**DATA TO PROCESS**
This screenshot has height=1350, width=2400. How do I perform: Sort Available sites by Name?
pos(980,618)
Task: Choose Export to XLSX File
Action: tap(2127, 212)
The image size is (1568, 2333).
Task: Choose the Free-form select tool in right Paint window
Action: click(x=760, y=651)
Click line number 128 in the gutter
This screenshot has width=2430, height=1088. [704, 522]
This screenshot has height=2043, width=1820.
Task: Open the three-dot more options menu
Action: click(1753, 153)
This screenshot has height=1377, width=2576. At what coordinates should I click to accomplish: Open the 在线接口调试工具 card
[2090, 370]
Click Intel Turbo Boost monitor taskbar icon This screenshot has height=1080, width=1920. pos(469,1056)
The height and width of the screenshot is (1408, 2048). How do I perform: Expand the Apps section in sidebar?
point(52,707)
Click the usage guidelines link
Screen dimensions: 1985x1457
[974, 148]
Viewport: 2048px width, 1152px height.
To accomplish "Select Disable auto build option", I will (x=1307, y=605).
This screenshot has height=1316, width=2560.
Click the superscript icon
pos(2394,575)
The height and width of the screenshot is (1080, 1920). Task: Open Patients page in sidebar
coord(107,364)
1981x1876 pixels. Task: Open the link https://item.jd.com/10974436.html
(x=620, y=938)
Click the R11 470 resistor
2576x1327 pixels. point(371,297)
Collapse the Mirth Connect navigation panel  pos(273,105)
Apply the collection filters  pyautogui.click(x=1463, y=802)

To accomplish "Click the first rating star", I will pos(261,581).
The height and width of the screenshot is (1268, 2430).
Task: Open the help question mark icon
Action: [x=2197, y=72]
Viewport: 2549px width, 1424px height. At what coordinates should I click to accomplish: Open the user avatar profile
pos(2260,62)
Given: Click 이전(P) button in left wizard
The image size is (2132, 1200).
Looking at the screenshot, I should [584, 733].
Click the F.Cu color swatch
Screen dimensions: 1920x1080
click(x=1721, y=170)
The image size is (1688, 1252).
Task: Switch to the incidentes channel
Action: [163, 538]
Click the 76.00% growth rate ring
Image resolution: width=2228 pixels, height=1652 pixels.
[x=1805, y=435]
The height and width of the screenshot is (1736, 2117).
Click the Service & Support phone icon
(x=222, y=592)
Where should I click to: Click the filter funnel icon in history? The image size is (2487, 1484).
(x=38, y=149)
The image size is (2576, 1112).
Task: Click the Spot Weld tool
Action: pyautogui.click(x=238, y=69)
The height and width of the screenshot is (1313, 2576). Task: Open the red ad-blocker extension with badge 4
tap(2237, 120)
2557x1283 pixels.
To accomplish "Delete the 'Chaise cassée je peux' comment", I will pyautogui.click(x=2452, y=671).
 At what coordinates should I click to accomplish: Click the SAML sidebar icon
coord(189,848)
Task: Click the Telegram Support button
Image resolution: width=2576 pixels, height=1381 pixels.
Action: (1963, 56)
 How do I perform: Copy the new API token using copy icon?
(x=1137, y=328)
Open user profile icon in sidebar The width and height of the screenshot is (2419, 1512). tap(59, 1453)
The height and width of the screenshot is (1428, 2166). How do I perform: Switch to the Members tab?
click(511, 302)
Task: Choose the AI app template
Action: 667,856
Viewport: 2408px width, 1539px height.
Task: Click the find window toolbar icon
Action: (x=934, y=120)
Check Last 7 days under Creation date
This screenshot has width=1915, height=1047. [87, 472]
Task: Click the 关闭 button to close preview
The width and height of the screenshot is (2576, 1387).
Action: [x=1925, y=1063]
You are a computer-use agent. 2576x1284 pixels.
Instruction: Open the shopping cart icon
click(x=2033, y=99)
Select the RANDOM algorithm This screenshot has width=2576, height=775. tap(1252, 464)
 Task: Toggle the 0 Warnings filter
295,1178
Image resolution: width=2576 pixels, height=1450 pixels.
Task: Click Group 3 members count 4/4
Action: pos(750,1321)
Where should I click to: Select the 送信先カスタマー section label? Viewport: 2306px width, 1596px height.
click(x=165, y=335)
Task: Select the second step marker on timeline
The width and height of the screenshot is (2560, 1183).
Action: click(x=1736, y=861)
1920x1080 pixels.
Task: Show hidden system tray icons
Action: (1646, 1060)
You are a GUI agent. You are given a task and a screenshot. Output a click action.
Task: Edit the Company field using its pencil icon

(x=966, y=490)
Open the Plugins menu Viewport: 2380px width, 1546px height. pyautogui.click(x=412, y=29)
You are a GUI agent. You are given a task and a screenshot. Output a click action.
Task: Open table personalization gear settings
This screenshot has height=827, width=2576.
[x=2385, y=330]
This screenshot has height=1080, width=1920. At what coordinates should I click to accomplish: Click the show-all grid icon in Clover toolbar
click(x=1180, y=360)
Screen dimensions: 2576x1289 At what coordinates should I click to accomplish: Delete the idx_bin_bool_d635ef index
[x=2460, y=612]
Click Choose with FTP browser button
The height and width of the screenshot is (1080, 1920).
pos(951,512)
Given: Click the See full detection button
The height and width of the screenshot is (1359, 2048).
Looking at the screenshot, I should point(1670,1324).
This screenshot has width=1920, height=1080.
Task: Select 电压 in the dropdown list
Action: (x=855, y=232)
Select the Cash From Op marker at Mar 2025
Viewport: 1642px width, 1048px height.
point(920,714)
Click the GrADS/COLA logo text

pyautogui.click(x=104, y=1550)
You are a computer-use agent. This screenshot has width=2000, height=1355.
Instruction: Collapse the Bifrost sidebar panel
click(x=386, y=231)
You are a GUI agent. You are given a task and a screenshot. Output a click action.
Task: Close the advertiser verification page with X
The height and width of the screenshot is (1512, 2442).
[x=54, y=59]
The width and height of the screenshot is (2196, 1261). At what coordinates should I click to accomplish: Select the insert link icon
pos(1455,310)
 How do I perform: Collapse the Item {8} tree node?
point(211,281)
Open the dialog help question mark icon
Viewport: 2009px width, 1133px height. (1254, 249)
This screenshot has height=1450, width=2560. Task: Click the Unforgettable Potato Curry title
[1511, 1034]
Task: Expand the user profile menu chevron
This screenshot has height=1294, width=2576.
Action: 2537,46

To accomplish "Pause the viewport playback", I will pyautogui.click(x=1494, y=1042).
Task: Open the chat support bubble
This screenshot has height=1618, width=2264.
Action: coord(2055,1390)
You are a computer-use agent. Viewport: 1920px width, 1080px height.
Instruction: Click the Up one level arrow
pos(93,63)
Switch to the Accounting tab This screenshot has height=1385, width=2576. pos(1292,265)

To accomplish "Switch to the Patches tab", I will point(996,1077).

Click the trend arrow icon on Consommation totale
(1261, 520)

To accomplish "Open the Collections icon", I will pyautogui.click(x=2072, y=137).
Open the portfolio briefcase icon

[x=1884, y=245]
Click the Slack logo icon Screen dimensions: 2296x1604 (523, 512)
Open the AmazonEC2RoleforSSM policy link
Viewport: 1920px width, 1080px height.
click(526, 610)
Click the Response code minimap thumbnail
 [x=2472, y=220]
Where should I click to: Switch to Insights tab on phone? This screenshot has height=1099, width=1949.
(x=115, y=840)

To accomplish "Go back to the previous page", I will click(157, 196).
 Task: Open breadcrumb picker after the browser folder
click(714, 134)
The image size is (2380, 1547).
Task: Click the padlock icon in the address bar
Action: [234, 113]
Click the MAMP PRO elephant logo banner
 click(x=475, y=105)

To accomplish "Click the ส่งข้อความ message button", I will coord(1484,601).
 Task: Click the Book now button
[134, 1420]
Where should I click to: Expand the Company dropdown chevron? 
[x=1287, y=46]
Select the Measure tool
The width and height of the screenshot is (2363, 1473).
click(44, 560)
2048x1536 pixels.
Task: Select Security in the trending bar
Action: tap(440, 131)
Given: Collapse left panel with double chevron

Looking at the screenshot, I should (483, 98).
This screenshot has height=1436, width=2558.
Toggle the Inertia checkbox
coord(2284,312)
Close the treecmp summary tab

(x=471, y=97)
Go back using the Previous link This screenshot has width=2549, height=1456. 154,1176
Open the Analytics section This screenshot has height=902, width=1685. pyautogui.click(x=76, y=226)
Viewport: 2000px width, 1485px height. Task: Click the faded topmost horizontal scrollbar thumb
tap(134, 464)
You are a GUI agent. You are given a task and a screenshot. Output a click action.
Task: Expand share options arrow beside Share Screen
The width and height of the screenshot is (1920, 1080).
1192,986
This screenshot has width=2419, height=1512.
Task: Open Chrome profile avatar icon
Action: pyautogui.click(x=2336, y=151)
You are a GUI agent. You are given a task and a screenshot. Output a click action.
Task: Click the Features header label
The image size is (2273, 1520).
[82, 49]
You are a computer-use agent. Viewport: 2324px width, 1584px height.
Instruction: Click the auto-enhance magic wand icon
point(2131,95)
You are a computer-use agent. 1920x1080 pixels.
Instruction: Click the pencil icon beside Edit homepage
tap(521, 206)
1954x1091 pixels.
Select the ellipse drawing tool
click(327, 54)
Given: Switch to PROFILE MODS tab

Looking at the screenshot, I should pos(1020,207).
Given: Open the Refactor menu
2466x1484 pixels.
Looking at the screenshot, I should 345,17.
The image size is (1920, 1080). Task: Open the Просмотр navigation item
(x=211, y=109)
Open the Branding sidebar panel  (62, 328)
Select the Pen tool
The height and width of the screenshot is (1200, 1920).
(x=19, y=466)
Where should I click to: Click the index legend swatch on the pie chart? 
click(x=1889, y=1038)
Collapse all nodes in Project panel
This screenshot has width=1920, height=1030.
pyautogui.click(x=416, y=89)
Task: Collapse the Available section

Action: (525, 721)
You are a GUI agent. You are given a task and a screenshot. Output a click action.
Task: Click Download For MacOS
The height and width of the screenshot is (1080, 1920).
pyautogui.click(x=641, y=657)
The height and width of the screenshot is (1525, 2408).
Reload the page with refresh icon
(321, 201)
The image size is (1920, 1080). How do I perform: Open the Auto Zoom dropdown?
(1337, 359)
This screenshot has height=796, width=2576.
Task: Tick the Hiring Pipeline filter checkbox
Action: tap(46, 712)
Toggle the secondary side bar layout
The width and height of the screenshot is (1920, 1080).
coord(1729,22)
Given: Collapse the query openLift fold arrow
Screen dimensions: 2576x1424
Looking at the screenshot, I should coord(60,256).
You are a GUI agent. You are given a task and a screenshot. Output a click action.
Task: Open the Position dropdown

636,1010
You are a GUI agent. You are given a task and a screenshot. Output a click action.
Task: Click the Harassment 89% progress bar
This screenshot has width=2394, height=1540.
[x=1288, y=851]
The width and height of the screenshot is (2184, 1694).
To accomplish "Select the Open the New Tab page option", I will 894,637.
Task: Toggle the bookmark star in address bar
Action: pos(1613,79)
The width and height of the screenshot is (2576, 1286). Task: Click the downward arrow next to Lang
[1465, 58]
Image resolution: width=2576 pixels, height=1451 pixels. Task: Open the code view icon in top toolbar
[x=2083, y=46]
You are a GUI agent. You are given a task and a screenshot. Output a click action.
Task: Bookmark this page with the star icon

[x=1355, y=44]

**WHAT TO PRODUCE**
Copy out every line from the material above in which the word "computer" appears.

**WRITTEN ANSWER**
You are a computer-use agent. 2576x1284 pixels.
You are a computer-use agent. This screenshot has width=2000, height=1355.
You are a computer-use agent. Viewport: 1920px width, 1080px height.
You are a computer-use agent. Viewport: 2324px width, 1584px height.
You are a computer-use agent. 1920x1080 pixels.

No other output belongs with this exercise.